Monday 9 January 2012

The Problem of Christian Scholarship



At the AHA/ASCH conference in Chicago, I had the opportunity of listening to an interesting session by Mark Noll and other panelists on the Christian vocation. This seems to be a hot topic based on recent scholarship. I had been hearing a lot of buzz about a book by Randal Stephens and Karl W. Giberson entitled, The Anointed: Evangelical Truth in a Secular Age (Harvard, 2011), and so while at the book exhibit, I purchased it and began leafing through the initial chapters while traveling back to Chattanooga.
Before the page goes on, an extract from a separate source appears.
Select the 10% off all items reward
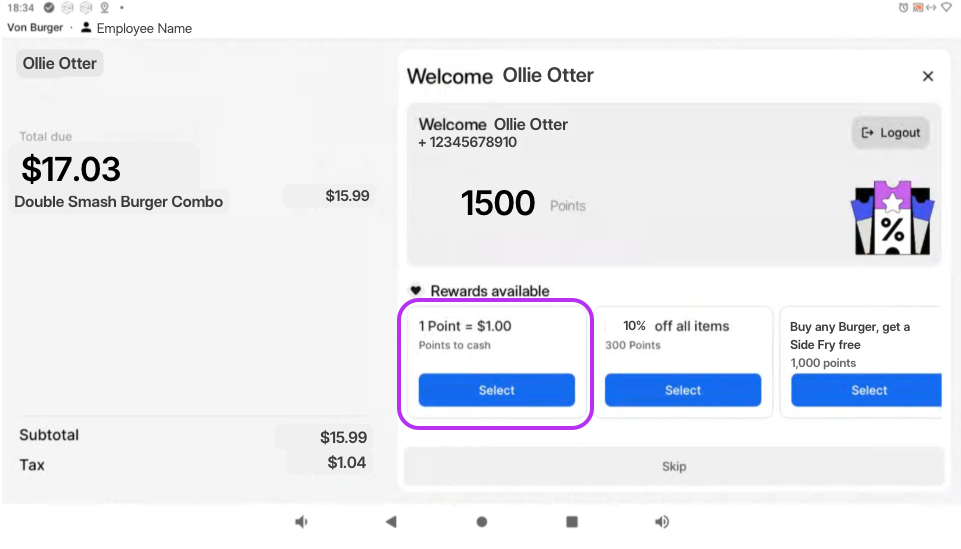The image size is (961, 549). pos(683,390)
I have read about 100 pages of the book so far and can now appreciate the attention that it has received. The introductory chapter points out the irony that many evangelicals would rather learn about science and history from psedo-scholars than established experts with PhDs from prestigious universities. I found the chapter on "The Amateur Christian Historian" particularly interesting, as it implicitly derides evangelicals for accepting the dubious claims of such influential figures as David Barton. While the authors are quick to praise historian Mark Noll, who publicly castigates current trends in providential history, it felt as if Stephens and Giberson were giving too much credit to secular scholarship. That is to say, the underlying message seemed to be: attempts to integrate faith and history should be avoided at all costs. To be fair, I need to finish reading the whole of the book to see if my impression remains the same.
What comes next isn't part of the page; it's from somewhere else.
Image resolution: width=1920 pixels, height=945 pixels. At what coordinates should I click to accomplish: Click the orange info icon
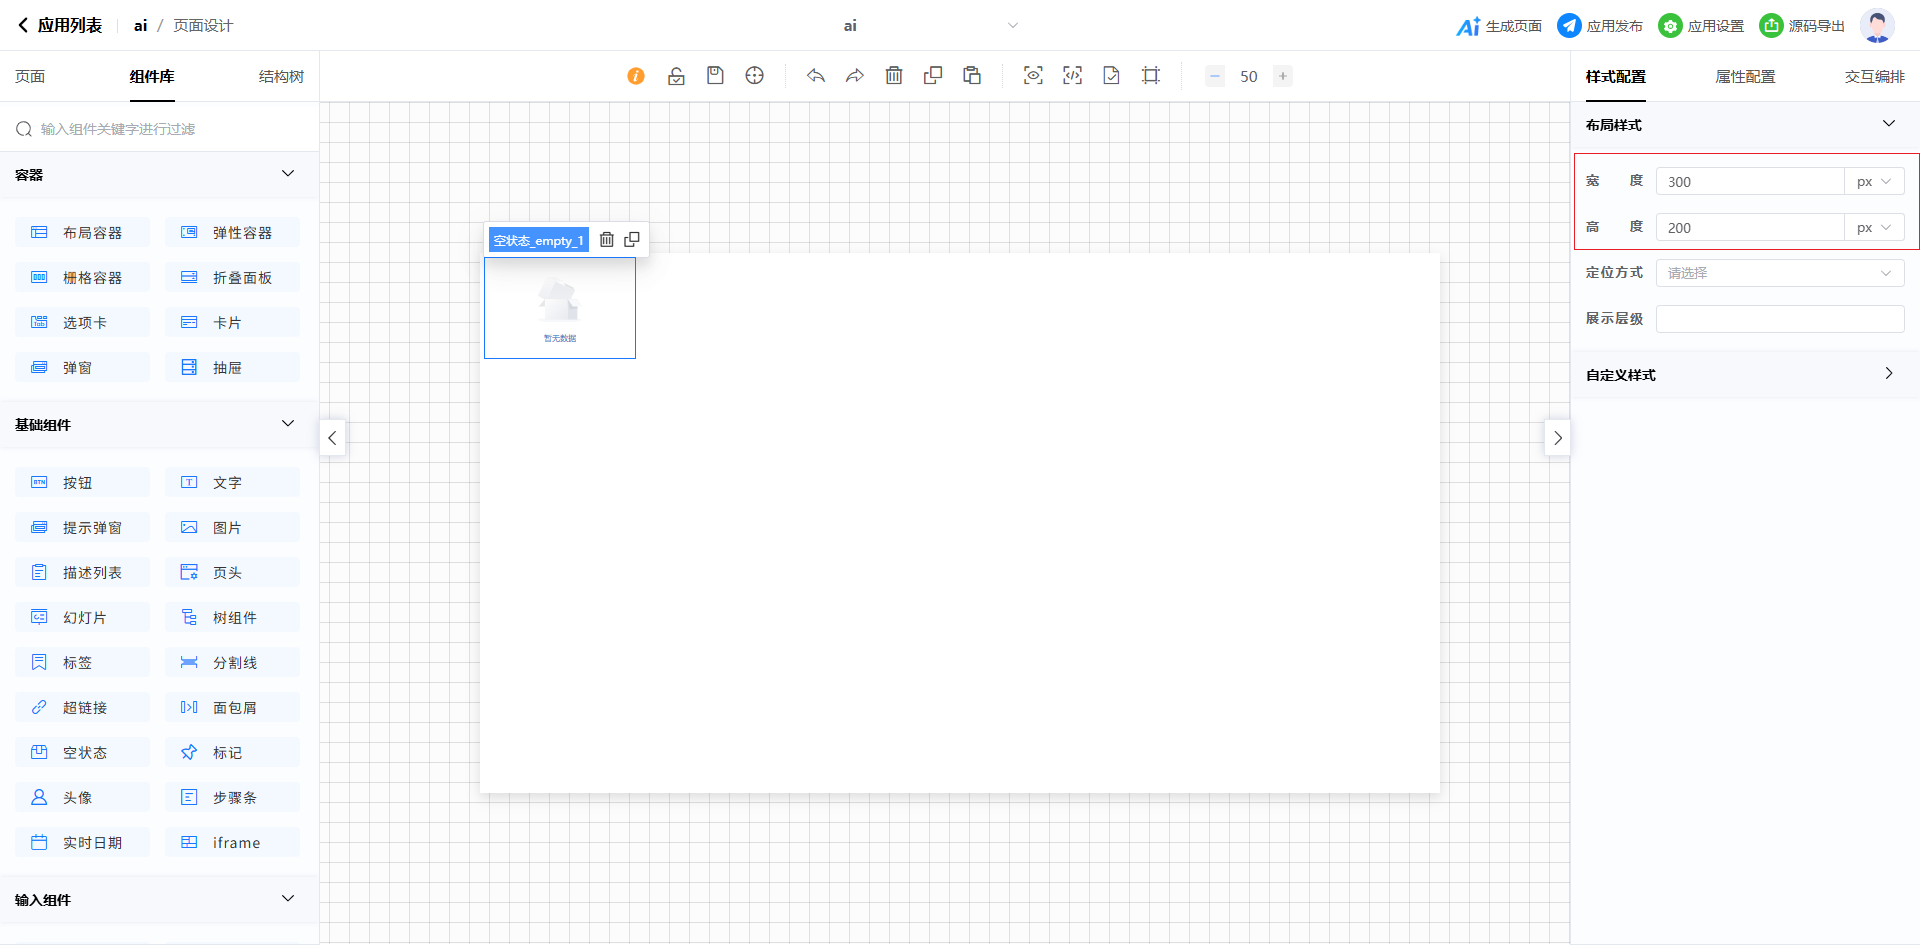[x=636, y=76]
The arguments in the first chapters reminded me of some of the issues raised in the recent book, Confessing History, edited by John Fea, Jay Green, and Eric Miller. While appreciating the work of Marsden, Noll, Hatch and other great historians, some of the essayists complain that evangelical historians are being trained to eschew faith-based assumptions. In order to be accepted in the academy, and perhaps to secure a tenure-track post, must a budding scholar tuck away his or her faith and simply focus on writing good history?

My hope is that there is a via media that avoids the pitfalls of providential history while at the same time does not make historical writing irrelevant to practicing Christians. I abhor reading uncritical, so-called scholarship, but at the same time, I do not want to read or write books that would offer no spiritual nourishment for hungry readers, whether professional scholars or laypeople. It will be interesting to see which Christian historians emerge as the leaders after the Noll-Marsden-Hatch generation.